SET EXERCISE A => From the listing, pick out every line that contains the string "Instruction" and copy those lines.
==== SOURCE PASSAGE ====
What is our path to becoming completely INCLUSIVE of not only other protest groups but of each other? Surely this is a primary long & rocky road to a healed country and world.

www.ic.org   --> check it out, anyone speaking re developing these communities needs to know about this site, the book and connections they provide space for. These folks have done great work for years, encouraging & connecting many souls to the IC that works best for them.  Here's a bit from their website--its outdated but we want you to recognize that this communal living --generally through democratic principles---has been growing successfully for years. 

What's True About Intentional Communities: Dispelling the Myths Compiled  by the Fellowship for Intentional Communities, October 1996 Myth: There are no intentional communities anymore; they died out in the `60s &`70s. Fact: Not so. Many of those communities survived and thrived, and many new ones have formed since then. A significant new wave of interest in intentional communities has grown over the last several years. We listed 540 intentional communities in North America in the 1995 edition of our Communities Directory--up from 300 in our 1990/91 edition. Several hundred more communities (who declined to be listed) are in our database. We estimate there are several thousand altogether.

Myth: Intentional communities are all alike. Fact: There is enormous diversity among intentional communities. Most communities share land or housing, but more importantly, their members share a common vision and work actively to carry out their common purpose. However, their purposes vary widely. For example, communities have been formed to share resources, to create great family neighborhoods, to live ecologically sustainable lifestyles, or to live with others who hold similar values. Some communities are wholly secular; others are committed to a common spiritual practice; many are spiritually eclectic.  Some are focused on egalitarian values and voluntary simplicity, or mutual interpersonal growth work, or rural homesteading and self-reliance. Some communities provide services, for example helping war refugees, the urban homeless, or developmentally disabled children or adults. Some communities operate rural conference and retreat centers, health and healing centers, or sustainable-living education centers.

Myth: Intentional communities are "communes." Fact: Many people use these terms interchangeably, however, it is probably more useful to use the term "commune" to describe a particular kind of intentional community whose members live "communally" in an economic sense--operating with a common treasury and sharing ownership of their property. Most intentional communities are not communes, though some of the communities most active in the communities movement are.

Myth: Most community members are young--in their twenties. Fact: Most communities are multi-generational. In the hundreds of North American communities we know about, most members range in age from 30 to 60...

I would like us to discuss how to balance between working within the current political/economic system while creating a new, more equal, egalitarian, and sustainable political/economic system. I'd like to talk more about the Transistion Town idea as a way of bridging the current system to the new system.

I'd also like to discuss the value of learning and employing a more compassionate communication style with our friends and with those we consider our enemies. I think this discussion could include the hidden violence in our language; words and phrases that we don't always recognize as violent but have a disconnecting and stimulative impact on people.

Very interesting ideas, Suzanne. I think it could be extremely difficult to try to discuss ways to bring about a new, more equal egalitarian system when more equal egalitarian language is violently disconnecting to some people.

For example, I think most people would find it offensive if we were to try to introduce new pronouns that distinguished between people on the basis of skin color as Douglas R. Hofstadter hypothesized in "A Person Paper on Purity in Language," http://www.cs.virginia.edu/~evans/cs655/readings/purity.html

Pronouns that distinguished between people on the basis of sex, however, were introduced in patriarchal societies thousands of years ago, so to some people, eliminating them to establish a more equal egalitarian language would be offensive and violently disconnecting.
====
SET EXERCISE B => According to the passage on intentional communities, how many North American communities were listed in the 1995 edition of the Communities Directory?
==== RECORDS SUPPLIED ====
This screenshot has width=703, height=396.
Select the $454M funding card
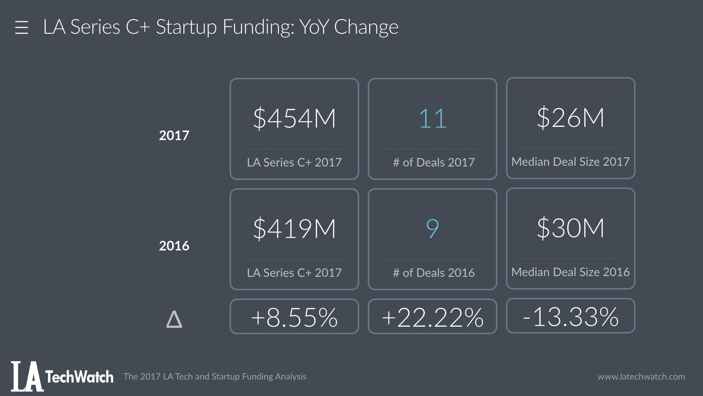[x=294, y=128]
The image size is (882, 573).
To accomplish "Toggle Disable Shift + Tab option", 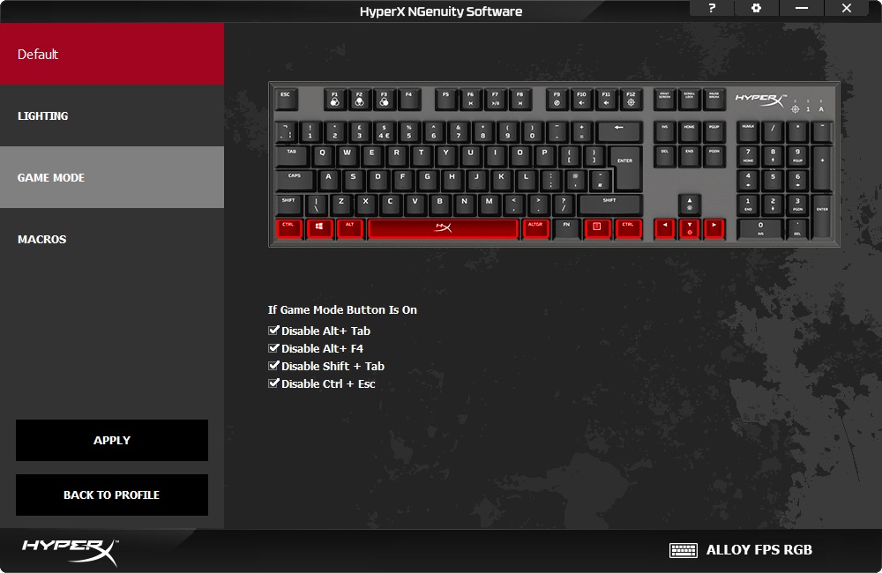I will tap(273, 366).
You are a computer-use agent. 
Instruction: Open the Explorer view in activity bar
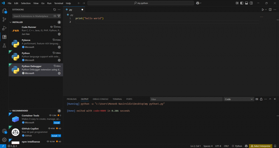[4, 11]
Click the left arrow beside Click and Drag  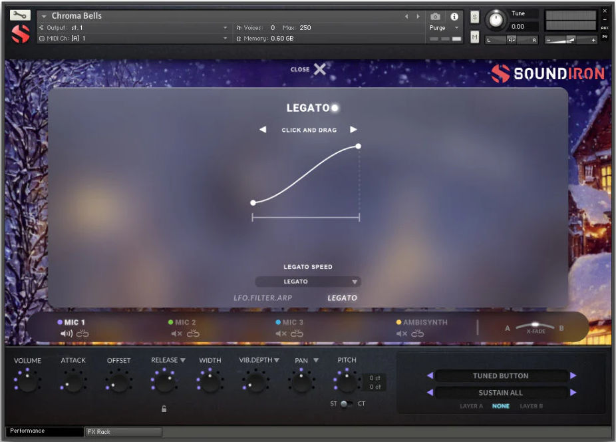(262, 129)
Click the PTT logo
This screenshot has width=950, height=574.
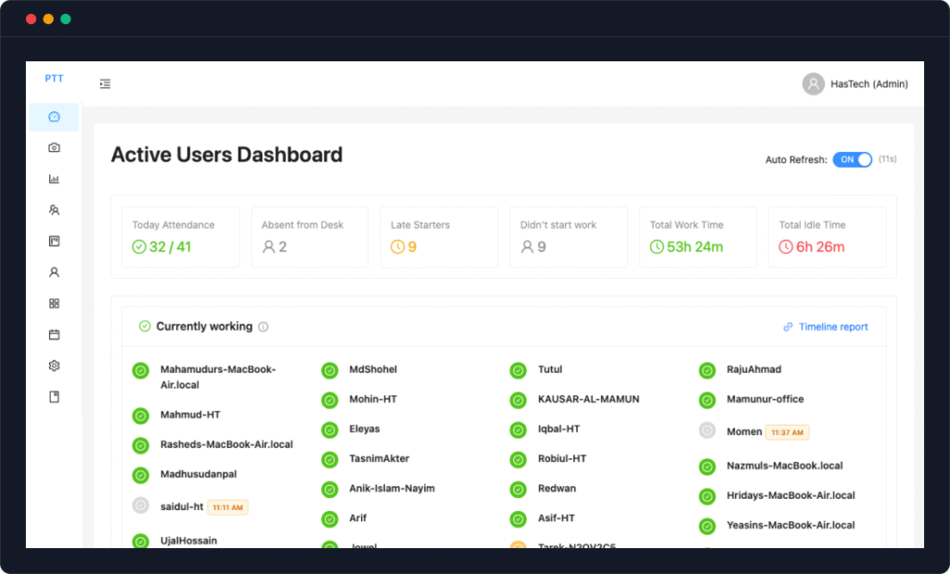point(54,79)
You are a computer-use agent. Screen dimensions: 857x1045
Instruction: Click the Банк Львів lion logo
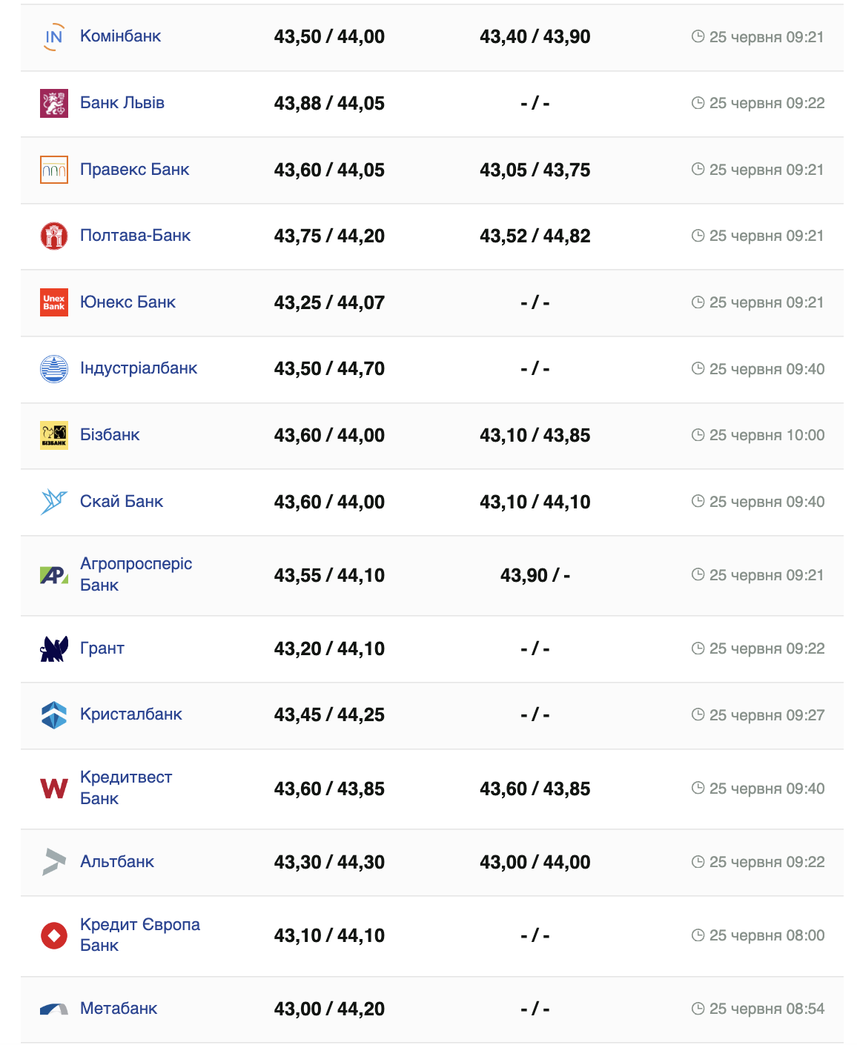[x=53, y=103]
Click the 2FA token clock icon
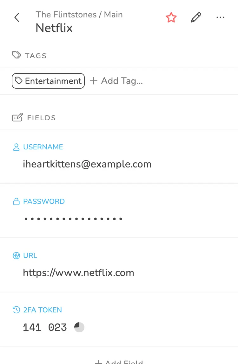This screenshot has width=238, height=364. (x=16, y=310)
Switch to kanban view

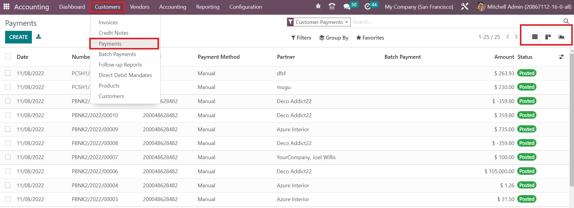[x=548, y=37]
====
ANSWER A =>
Instruction: Open the Explorer view in activity bar
Instruction: Click the Банк Львів lion logo

ANSWER B => 540